Are you still seething in your closets because Trump beat your annointed one?

>> No.13801848

>>13801789
>sourdough is created by being a lazy fuck with poor hygiene
Why? Because it's fermented?

>> No.13801857

>>13801848
because its spoiled dough you moron

>> No.13801875

>>13801842
Check your 401(k), bro.

>> No.13802100

>>13801333
Surprisingly enough, there really is no debate about it. At least, not any serious one. The history as described in >>13800828 is the currently accepted theory. Any 'debate' to the contrary is by the anthropology versions of flat-earthers IE no one pays them any mind.

>>13800895
Don't be rude. I don't expect most people to know about this sort of stuff. Neither should you.

>> No.13802464

>>13800688
>frogposter
>brainlet question
Metalworking is the real question.
>hey let me dig up this rock, heat it up real hard and mold it by hitting it, then dunk it in some cold water

>> No.13802538

>>13802464
First of all, the cold water part is a completely obvious way to cool it. Then you have to understand there wasn't much digging initially. Thousands of years ago there were still metal-rich surface deposits. Metalworking has been around a very long time, smelting is a more interesting and important discovery I think.

>> No.13802568

>>13800688
The synchonocity is real today.
https://www.youtube.com/watch?v=0hFb0vAwAkM

>> No.13802579

>>13800688
it took thousands of years.

>> No.13802585

>>13800784
they have had countless periods of absolute and utter starvation in iceland.

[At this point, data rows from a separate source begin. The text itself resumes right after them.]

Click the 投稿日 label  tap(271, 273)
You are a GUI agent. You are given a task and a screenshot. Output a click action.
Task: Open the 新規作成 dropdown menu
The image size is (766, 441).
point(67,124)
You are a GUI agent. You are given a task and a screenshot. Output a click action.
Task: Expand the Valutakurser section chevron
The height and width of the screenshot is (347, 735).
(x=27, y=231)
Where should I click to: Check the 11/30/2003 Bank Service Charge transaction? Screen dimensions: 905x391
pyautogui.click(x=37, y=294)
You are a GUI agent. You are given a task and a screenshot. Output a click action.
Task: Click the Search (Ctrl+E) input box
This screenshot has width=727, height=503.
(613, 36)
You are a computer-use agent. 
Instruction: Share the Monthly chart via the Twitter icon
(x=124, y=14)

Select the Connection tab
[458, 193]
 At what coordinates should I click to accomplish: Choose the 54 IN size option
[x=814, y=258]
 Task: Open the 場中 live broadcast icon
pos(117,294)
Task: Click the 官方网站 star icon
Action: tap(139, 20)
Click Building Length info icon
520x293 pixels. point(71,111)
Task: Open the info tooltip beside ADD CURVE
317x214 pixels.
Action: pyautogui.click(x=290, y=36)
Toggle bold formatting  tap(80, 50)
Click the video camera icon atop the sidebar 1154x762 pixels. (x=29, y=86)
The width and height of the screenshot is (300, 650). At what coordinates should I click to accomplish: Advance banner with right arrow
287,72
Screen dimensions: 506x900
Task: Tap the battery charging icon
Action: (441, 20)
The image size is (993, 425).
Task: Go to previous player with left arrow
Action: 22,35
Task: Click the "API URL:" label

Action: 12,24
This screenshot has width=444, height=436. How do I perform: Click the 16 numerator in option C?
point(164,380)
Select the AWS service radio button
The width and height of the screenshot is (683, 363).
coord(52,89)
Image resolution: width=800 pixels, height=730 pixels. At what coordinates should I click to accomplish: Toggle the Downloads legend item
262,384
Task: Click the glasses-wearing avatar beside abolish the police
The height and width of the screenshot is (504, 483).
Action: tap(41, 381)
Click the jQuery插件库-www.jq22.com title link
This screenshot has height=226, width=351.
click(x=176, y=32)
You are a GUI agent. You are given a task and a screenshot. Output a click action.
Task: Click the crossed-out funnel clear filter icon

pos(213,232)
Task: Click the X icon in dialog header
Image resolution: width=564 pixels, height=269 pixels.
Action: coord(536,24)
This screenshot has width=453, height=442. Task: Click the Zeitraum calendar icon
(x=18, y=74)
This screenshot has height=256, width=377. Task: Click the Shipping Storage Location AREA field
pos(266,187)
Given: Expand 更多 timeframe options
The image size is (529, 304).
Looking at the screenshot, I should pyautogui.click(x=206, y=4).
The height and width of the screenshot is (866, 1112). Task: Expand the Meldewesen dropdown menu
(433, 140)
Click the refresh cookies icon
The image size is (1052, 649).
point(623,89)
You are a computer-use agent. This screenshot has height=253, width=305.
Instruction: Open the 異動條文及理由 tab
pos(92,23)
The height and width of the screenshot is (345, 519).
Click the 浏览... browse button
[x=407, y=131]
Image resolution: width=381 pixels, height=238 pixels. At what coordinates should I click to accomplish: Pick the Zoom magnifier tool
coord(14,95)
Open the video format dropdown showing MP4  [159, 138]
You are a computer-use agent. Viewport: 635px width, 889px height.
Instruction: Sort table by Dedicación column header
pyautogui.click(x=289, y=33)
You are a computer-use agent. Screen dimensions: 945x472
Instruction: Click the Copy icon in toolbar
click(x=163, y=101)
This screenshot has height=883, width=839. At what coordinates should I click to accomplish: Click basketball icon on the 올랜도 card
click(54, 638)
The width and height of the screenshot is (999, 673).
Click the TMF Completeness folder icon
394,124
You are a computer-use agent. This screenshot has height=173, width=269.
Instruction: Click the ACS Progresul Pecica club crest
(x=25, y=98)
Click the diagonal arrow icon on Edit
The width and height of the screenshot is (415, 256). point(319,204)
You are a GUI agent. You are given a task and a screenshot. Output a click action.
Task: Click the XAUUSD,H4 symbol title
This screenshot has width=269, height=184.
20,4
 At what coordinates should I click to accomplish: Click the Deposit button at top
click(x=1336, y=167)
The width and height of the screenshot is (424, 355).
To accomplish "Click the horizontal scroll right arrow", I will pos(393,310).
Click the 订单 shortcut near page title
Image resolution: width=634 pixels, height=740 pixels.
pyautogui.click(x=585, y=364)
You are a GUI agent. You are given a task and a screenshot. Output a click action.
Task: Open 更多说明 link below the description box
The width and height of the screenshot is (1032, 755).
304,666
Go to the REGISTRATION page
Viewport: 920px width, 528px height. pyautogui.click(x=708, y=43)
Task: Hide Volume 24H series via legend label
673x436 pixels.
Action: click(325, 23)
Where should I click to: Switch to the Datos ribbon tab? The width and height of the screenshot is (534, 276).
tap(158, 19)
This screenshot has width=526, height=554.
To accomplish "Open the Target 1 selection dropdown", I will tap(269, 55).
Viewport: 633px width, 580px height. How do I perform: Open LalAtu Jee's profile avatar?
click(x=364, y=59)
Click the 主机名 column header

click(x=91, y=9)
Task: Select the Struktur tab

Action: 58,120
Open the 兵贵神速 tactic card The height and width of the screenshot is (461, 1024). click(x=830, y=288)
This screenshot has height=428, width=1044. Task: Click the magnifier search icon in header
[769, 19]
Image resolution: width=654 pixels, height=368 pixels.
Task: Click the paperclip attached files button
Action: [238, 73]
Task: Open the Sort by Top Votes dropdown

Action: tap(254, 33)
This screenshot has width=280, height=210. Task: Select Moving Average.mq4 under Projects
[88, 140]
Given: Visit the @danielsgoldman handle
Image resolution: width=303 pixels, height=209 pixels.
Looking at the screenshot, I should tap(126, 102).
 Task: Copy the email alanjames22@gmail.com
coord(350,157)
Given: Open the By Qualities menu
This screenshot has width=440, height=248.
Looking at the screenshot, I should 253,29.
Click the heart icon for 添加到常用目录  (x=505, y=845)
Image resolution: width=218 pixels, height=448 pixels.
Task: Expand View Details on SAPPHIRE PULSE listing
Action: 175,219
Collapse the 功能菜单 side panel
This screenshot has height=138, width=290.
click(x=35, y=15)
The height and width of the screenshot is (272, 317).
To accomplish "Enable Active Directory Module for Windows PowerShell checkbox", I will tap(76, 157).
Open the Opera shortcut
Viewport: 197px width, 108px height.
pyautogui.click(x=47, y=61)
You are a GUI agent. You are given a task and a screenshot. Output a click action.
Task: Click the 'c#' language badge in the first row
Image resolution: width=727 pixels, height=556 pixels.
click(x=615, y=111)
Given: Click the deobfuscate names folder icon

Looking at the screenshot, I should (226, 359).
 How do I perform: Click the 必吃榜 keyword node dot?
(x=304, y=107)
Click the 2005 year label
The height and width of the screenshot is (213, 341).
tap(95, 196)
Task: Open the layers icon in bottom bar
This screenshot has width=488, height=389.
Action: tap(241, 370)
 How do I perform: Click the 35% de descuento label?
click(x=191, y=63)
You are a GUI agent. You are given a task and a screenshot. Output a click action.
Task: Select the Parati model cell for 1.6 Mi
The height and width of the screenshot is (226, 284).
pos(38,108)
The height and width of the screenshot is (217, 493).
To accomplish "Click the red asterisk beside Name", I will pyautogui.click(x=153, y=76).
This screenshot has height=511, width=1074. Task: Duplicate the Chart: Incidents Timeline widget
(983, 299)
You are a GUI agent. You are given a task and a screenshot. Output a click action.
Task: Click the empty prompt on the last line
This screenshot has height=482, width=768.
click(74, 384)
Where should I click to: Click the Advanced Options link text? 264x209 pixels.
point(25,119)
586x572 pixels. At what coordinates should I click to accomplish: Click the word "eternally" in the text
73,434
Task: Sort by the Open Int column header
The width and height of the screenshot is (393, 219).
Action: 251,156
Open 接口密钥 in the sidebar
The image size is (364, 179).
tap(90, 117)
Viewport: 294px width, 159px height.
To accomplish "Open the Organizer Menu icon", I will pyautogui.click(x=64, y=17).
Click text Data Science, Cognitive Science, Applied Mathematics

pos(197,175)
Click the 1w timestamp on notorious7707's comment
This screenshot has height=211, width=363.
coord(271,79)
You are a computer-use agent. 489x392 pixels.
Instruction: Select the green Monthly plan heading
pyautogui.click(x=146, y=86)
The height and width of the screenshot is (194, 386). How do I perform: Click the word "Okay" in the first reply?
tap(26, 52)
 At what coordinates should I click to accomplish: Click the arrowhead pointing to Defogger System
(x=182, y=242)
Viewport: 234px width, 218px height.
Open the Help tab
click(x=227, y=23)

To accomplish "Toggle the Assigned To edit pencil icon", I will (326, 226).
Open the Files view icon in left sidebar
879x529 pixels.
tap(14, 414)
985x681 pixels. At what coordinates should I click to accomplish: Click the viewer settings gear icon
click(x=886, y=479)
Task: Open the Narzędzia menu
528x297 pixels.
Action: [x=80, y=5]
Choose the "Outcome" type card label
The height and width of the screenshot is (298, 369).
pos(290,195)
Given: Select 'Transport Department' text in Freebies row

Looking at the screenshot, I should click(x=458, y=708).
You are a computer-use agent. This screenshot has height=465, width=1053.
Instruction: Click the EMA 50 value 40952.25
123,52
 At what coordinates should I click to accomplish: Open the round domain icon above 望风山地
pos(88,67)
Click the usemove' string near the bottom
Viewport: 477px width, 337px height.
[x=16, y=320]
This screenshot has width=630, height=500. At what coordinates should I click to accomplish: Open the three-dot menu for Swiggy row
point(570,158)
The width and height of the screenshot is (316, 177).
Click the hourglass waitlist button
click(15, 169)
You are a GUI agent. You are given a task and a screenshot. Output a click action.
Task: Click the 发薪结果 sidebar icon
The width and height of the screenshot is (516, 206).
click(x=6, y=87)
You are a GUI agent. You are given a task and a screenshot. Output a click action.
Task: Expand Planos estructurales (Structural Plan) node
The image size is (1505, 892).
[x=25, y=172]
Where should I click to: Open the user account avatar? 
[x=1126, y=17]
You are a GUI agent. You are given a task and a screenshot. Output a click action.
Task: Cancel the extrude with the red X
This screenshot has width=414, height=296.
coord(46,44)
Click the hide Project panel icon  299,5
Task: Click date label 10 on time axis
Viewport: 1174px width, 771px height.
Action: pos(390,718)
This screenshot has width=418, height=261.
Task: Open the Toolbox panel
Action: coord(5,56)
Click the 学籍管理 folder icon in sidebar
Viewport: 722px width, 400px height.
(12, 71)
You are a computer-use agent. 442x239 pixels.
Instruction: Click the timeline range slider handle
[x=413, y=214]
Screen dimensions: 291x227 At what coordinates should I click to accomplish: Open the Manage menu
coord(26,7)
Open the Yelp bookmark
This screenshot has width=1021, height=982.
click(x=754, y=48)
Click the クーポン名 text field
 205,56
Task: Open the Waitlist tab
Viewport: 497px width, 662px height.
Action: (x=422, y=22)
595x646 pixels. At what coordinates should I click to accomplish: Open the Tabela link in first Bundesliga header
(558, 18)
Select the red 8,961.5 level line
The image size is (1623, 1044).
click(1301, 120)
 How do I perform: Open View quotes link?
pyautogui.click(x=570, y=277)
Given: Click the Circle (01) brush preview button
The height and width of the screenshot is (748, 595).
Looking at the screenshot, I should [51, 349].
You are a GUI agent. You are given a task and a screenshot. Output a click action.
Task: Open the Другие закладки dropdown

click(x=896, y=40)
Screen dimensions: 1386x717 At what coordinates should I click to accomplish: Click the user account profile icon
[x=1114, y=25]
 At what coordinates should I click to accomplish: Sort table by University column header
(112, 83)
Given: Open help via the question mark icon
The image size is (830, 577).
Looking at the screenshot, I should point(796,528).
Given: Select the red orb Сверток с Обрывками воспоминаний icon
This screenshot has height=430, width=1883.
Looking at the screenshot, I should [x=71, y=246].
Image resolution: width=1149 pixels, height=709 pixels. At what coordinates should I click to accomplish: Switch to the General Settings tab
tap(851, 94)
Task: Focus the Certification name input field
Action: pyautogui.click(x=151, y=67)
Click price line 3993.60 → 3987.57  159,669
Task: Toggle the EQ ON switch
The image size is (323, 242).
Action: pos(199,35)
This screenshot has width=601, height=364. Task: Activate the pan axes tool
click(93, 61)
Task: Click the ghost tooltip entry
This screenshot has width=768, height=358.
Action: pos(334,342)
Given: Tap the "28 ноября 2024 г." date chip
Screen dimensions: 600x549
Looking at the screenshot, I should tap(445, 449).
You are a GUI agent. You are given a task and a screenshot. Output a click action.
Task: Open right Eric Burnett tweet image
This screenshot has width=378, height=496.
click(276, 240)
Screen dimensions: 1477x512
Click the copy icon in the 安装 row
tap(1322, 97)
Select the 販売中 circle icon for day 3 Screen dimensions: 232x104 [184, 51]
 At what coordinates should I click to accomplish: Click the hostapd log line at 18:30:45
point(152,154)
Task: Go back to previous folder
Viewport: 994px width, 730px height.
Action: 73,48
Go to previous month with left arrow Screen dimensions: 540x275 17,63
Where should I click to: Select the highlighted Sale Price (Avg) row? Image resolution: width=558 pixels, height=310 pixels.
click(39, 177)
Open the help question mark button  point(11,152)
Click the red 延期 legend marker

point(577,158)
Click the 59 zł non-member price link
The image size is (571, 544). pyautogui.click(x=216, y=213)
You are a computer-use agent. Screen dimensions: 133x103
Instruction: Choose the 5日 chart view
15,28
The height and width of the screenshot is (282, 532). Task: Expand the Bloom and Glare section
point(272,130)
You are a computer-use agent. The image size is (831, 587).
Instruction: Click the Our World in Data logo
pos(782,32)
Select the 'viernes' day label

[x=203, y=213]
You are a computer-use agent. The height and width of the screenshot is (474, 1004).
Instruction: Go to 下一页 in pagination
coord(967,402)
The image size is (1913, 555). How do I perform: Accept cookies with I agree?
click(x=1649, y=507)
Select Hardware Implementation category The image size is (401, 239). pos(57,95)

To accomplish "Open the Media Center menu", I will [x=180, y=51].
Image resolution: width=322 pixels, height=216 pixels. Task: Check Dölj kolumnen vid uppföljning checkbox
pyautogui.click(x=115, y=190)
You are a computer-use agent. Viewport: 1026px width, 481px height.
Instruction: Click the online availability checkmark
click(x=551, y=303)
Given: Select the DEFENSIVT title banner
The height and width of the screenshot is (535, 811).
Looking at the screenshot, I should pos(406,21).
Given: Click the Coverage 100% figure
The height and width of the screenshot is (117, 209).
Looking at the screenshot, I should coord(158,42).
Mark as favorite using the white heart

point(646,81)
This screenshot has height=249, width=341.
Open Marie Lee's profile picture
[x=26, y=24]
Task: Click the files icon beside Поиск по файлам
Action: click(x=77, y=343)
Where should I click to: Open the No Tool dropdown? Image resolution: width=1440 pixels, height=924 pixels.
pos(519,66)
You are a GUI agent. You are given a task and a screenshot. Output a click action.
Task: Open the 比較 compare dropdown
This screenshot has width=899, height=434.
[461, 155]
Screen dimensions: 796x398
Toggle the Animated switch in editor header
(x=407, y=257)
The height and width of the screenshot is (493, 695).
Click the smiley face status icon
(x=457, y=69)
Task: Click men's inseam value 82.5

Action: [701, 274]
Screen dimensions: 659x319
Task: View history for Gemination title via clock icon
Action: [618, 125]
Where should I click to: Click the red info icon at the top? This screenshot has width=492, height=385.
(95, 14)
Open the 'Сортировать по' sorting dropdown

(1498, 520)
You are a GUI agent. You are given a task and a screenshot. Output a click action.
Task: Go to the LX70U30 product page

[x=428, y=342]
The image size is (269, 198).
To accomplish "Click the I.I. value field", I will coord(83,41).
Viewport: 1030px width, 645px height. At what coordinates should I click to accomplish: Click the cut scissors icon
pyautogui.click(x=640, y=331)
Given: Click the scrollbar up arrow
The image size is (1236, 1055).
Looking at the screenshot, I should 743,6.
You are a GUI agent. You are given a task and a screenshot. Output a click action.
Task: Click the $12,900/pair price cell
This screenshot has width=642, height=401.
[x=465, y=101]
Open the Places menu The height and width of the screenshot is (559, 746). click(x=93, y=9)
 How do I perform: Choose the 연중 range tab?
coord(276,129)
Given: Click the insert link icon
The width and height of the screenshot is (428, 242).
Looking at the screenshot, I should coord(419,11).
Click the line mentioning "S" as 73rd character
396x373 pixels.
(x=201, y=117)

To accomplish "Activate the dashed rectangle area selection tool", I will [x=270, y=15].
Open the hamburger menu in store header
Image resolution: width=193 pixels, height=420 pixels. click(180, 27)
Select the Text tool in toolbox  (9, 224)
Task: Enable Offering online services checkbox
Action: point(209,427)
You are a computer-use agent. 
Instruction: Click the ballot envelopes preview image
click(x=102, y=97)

everything they caught had to be made somehow edible, no matter what.

>> No.13802590

>>13800688
Back in the day it was common to pound plant starches like roots flat and bake it on a rock over a fire. My guess is after they found grains that were a bit drier they mixed it with a bit of water and did the same. Yeast is ubiquitous so any dough made that way and left to rest would naturally rise. I think over 20k years it would have worked itself out

>> No.13802613

>>13801839
Some fag in Switzerland brought it over just before WWI.

>> No.13802618

>>13802464
People would build fires on ore deposits and then mine it by pouring cold water on it; cooling and fracturing the ore. Then they would melt it in another fire which later became blast furnaces.

>> No.13802821

>>13801789
I dont see why it would be sour dough. You can just throw flour and water and salt and heat it up to make any number of different things. Letting it ferment seems like an obvious thing to do with any food and was probably a very deliberate step.

>> No.13802825

>>13801333
I call people dumb in every thread every day because this is 4channel and we are surrounded by literal SPEDs and NEETs. Fuck off retard.
>>13802100
>implying he couldn’t use google
My point in calling him a retard isn’t that he didn’t know that, it’s the fact that he couldn’t just use google. We are on the internet. Not every question needs to be answered by 4chan to be definitively factual.